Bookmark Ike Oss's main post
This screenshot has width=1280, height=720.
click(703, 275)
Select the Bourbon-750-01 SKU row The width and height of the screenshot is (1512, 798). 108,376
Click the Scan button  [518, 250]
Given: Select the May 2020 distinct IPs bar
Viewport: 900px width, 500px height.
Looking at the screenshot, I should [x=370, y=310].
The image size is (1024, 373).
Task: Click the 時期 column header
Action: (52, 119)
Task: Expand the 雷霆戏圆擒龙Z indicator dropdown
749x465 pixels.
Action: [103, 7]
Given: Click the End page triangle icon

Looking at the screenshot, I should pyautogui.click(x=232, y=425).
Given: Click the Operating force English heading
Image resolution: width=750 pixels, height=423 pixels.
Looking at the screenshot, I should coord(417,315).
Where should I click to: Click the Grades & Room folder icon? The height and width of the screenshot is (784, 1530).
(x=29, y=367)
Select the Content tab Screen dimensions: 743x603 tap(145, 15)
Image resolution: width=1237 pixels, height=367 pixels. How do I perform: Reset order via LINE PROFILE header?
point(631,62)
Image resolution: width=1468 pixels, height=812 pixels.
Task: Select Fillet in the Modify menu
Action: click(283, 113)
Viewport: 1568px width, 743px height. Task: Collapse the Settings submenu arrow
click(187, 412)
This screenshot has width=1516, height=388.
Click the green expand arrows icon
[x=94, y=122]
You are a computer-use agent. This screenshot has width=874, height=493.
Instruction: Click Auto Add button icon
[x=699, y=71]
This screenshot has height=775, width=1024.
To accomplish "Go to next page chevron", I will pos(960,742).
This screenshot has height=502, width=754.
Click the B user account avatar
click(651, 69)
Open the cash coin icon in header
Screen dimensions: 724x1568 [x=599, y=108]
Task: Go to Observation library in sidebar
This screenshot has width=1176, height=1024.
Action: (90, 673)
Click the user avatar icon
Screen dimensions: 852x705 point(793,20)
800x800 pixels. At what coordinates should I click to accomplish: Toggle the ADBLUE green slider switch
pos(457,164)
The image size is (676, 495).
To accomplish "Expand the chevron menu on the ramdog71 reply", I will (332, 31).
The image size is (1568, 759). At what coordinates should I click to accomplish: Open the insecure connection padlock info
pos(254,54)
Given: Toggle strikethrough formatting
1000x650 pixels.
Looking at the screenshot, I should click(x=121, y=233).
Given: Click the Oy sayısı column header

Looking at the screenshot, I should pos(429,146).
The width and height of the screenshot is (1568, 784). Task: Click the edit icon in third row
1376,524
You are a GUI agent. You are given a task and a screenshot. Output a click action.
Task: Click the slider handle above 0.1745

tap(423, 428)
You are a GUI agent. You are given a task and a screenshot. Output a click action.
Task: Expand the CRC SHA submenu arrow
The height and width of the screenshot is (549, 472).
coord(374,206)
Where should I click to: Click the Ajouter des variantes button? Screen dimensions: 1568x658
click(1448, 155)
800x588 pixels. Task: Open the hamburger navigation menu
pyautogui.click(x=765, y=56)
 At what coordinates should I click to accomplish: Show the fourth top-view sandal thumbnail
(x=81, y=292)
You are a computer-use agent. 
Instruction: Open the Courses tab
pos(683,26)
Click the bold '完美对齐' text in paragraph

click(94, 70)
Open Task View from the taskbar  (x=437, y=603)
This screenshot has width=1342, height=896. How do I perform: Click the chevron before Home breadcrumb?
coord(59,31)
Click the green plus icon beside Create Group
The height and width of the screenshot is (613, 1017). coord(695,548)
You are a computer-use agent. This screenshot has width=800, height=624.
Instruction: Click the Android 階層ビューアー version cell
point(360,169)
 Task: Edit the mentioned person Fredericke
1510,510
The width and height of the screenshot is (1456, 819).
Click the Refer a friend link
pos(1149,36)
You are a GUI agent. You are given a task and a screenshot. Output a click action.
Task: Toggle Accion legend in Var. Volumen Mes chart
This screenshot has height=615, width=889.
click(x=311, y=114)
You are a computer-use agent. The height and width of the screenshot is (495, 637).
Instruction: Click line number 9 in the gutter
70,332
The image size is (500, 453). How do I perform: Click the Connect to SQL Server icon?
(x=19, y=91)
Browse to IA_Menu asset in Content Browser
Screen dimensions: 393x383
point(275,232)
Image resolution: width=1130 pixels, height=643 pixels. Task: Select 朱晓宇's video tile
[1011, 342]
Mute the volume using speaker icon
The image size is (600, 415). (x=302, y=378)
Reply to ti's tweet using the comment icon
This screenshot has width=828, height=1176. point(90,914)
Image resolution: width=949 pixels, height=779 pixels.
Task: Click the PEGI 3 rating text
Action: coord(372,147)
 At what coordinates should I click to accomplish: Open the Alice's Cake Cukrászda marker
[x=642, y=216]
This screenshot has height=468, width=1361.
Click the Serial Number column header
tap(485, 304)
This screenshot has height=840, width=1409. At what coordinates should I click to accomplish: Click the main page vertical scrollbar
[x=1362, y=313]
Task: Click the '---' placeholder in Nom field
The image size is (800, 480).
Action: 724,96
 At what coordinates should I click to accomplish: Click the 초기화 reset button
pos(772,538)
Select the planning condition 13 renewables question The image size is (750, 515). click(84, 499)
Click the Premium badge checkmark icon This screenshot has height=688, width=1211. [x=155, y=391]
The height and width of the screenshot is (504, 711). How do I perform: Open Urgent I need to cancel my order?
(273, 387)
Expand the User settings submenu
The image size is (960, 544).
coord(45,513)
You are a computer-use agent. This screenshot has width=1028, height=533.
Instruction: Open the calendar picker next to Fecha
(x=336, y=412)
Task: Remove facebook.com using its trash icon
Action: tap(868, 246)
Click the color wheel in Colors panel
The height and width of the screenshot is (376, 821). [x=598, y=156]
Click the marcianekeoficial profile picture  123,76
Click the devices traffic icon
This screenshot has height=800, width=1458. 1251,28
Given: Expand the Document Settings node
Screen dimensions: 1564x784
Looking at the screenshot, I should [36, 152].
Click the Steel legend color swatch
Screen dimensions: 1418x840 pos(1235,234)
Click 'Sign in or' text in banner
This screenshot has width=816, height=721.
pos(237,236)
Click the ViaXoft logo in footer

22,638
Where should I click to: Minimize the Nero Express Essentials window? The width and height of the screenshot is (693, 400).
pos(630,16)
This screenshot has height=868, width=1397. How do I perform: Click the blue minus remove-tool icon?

ASSIGNMENT: The lines from the start of the entries above through the line containing "Select the Content" are the ones to return, please; copy them exactly and include both ends.

SOLVED EXERCISE:
Bookmark Ike Oss's main post
This screenshot has width=1280, height=720.
click(703, 275)
Select the Bourbon-750-01 SKU row The width and height of the screenshot is (1512, 798). 108,376
Click the Scan button  [518, 250]
Given: Select the May 2020 distinct IPs bar
Viewport: 900px width, 500px height.
Looking at the screenshot, I should [x=370, y=310].
The image size is (1024, 373).
Task: Click the 時期 column header
Action: (52, 119)
Task: Expand the 雷霆戏圆擒龙Z indicator dropdown
749x465 pixels.
Action: [103, 7]
Given: Click the End page triangle icon

Looking at the screenshot, I should pyautogui.click(x=232, y=425).
Given: Click the Operating force English heading
Image resolution: width=750 pixels, height=423 pixels.
Looking at the screenshot, I should coord(417,315).
Where should I click to: Click the Grades & Room folder icon? The height and width of the screenshot is (784, 1530).
(x=29, y=367)
Select the Content tab Screen dimensions: 743x603 tap(145, 15)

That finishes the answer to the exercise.